3. Show off your stuff. Make a list of content, ideally featuring headlines, place and date of
publications (if relevant) and a few lines to ignite interest. Experienced authors may want to group material by topic. Include links to work online (WordPress tips, Blogger advice).
4. Create more static pages, allowing you to post content not already online. (WordPress tips, Blogger advice).
5. Advanced wizardry: set up a custom domain like www.yourname.com, instead of http://yourname.blogspot.com. It costs less than $20 per year and takes minutes (WordPress tips, Blogger advice).
That’s it. Five simple steps to a writer’s website. Now get cracking if you haven’t already!
Should you spring for a custom URL?
Web sites aren’t an expensive tool. A domain name – the www.xxx.com bit – averages $15–35 a year (promotional rates can drop to pennies on sites like GoDaddy even, though NameCheap remains my favorite for its responsiveness and lack of upselling). Hosting starts around twice that price: this fee buys a home for your files on a server. I eased into the whole scene, first using a free service (which crashed constantly, destroying my pages. Other services don’t charge, but display adverts or annoying pop-ups). Most have awkward URLs, such as www.freespace.com/personalpages/yourname.html. Finally, I took the plunge and bought amandacastleman.com in 2002. The name felt egotistical, but has proved invaluable. My website tops any search on “Amanda Castleman.” I’m in control of what people see — and plenty of unsolicited work has flowed in as a result over the years!
A lot of journalists have been relying on Contently’s free portfolio services lately. While a toehold there is better than nothing, you’re advertising the content-middle-man company and boosting its web juju with every link. A bespoke domain— and Blogger/Wordpress site — conveys much more authority.
But, again, any portfolio is better than no portfolio! Do what you can, when you can.

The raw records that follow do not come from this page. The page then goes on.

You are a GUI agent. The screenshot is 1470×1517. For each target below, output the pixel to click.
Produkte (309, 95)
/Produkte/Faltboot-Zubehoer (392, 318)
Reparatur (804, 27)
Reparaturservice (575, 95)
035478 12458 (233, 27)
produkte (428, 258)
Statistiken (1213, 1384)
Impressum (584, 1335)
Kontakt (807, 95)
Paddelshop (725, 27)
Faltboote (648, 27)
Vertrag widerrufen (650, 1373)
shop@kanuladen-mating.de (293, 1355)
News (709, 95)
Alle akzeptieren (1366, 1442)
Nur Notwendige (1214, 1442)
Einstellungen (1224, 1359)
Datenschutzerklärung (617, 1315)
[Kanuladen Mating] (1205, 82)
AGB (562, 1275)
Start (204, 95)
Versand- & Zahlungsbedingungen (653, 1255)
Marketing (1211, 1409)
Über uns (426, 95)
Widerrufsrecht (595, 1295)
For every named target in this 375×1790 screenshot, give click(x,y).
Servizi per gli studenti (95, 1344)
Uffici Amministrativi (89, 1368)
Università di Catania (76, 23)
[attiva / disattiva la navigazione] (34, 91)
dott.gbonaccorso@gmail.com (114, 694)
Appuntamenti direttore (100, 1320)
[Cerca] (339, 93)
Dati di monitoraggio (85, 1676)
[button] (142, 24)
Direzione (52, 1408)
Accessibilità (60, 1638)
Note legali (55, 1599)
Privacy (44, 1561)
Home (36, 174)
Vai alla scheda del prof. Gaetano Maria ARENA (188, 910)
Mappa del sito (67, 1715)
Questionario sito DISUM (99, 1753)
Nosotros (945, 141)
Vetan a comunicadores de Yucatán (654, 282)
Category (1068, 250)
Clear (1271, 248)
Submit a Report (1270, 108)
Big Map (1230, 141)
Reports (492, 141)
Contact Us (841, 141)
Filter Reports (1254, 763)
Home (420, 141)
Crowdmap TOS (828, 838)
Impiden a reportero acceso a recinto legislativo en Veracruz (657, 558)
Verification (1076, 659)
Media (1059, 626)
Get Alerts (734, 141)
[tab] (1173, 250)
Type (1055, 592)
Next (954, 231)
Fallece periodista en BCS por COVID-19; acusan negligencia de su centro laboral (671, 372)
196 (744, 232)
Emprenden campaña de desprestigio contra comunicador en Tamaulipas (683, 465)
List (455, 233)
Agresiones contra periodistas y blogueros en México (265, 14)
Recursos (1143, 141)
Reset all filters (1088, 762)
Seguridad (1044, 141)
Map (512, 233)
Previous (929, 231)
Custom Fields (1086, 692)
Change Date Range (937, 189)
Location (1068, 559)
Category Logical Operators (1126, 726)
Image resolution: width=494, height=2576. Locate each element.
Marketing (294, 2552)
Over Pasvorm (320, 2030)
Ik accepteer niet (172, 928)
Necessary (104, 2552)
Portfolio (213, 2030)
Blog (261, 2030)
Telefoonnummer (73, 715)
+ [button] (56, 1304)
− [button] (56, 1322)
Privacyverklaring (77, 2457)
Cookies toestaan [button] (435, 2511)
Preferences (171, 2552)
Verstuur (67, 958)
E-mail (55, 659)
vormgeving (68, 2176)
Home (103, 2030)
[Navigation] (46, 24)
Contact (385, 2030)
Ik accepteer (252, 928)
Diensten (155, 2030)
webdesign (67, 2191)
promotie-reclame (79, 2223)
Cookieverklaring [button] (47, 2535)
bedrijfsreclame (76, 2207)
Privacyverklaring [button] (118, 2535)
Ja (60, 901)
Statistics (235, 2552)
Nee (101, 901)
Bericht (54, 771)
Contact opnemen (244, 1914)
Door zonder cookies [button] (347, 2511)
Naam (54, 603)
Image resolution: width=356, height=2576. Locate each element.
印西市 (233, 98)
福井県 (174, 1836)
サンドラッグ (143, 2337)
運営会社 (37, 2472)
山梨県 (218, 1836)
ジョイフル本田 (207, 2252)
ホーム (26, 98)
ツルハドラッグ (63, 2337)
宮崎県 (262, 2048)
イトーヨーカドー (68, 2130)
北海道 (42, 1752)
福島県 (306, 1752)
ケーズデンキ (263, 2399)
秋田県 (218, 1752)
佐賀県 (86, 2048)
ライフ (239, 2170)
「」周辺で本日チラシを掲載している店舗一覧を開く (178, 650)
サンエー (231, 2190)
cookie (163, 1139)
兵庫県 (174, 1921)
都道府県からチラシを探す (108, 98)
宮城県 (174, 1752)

Do you need a splashy image-rich format?
Short answer: nope! Image grids are a terrific way to showcase Instagram snaps, but not the most information-rich format for editors scanning your clips. Most bosses want to see three clips relevant to the project at hand, which savvy freelancers include in their pitches, along with their portfolio URLs or a link to subject-matter landing pages. These allow you to showcase your expertise in more depth, while introducing key terms to your main navigation bar (WordPress tips, Blogger advice).
I like to include a live-linked title, the outlet name, publication date and the lede or a favorite snippet from the piece. This gives editors — and search bots — a sense of your work far more than leading with an image (often someone else’s creative effort). Of course, you can still take screenshots of your work and decorate your page with them. But even as a writer/photographer, I like to lead with words first, not art! (I have a separate site for that.)